During the six months it spent under enemy rule, scores of locals in Balakliya were locked in overcrowded basements, with some being dragged to torture chambers.
Some residents report being beaten, electrocuted and forced to endure mock executions.
Officials from Russia’s Federal Security Service are reported to have carried out the heinous interrogations on civilians, according to documents retrieved from the area following Ukraine’s liberation of the city.
But some are believed to have been helped by local people who were on the side of the Russians.
Oleg Kalaida, a former head of security at a chicken farm, was one stooge who was appointed to chief of police after agreeing to serve as a Kremlin henchman.
Local officials told Ukrainian journalists he “collaborated on his own will” and was rewarded by the Russians with the rank of general and now he faces up to 15 years in prison for treason.
Ukraine has already launched investigations into 1,309 suspected traitors and 450 prosecutions of collaborators accused of betraying their own country.
Others are being tracked down and hunted by resistance fighters.
A Kyiv Government official produced a list which identifies 29 retribution killings, with 13 more assassination attempts that left some targets injured, the Daily Mail reports.
Another alleged collaborator is Dmitry Chigrinov, a 45-year-old gangster facing charges of kidnapping and assault on hostages in the eastern Ukraine city.
He is also accused of putting up the Russian flag when Russian troops arrived, providing food to enemy forces, secretly passing on names of law enforcement officials and trying to oust the detained mayor so he could take his place.
Anton Gerashchenko, an adviser to the interior ministry, said: “A hunt has been declared on collaborators and their life is not protected by law.
“Our intelligence services are eliminating them, shooting them like pigs”.

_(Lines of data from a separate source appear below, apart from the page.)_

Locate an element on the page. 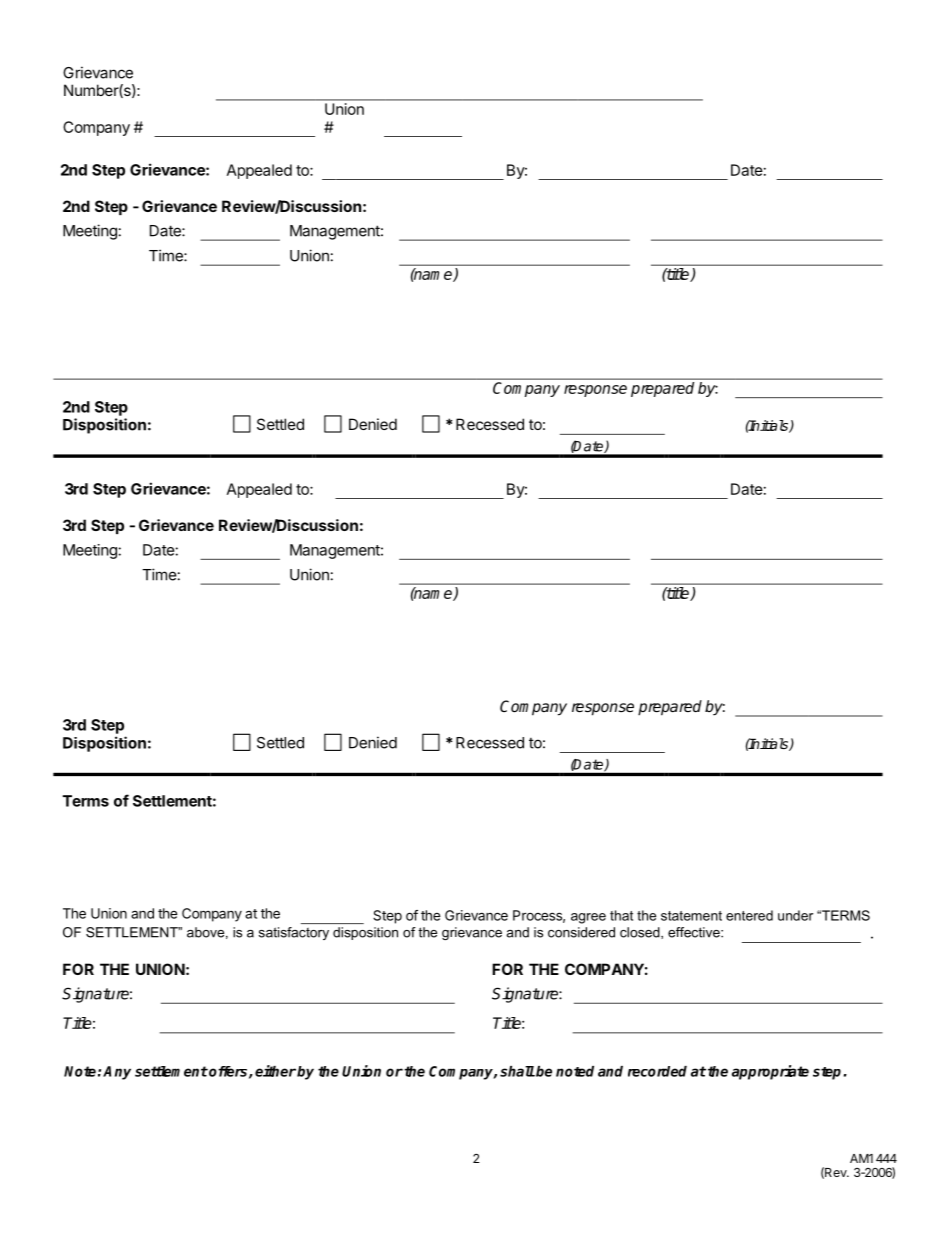 Image resolution: width=952 pixels, height=1233 pixels. agree is located at coordinates (588, 918).
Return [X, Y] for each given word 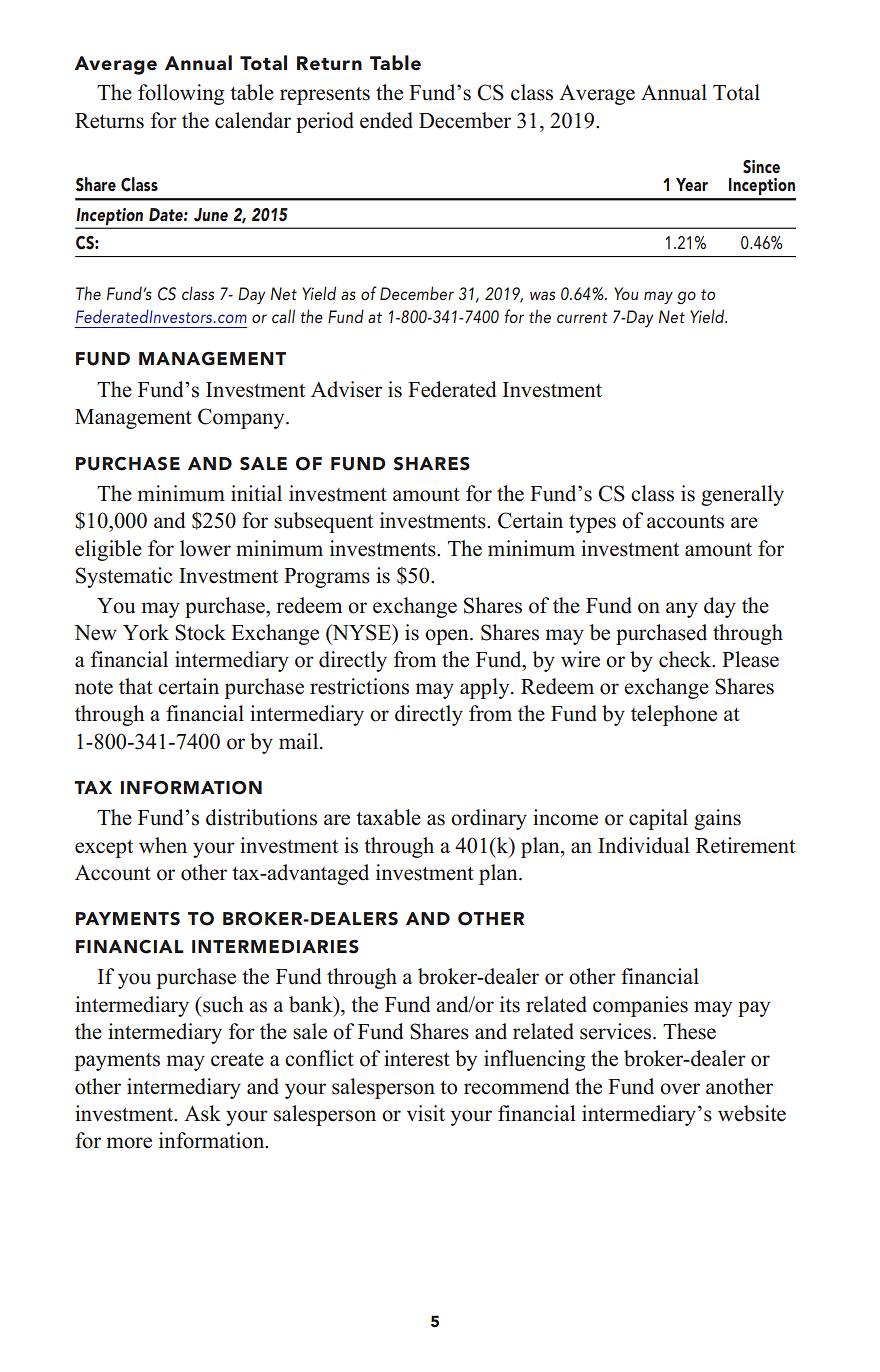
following [181, 94]
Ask [202, 1113]
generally [742, 495]
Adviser [346, 389]
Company [242, 418]
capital [658, 819]
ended [386, 120]
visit [426, 1113]
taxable [388, 817]
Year [692, 184]
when [163, 845]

One Ukrainian woman, who had been detained in Balakliya’s basement cells, was shocked by some of her neighbours actions in helping Putin’s troops, some of whom she had known for 40 years.
Balakliya was under Russian rule for six months before it was reclaimed by Ukrainians in a lightning advance through the eastern region of Kharkiv, launched on September 6.
Hanna Maliar, Ukraine’s deputy defence minister, said the counter-offensive had, last month, reclaimed terrain equivalent in scale to more than twice the size of Greater London but the city remains battered from shelling.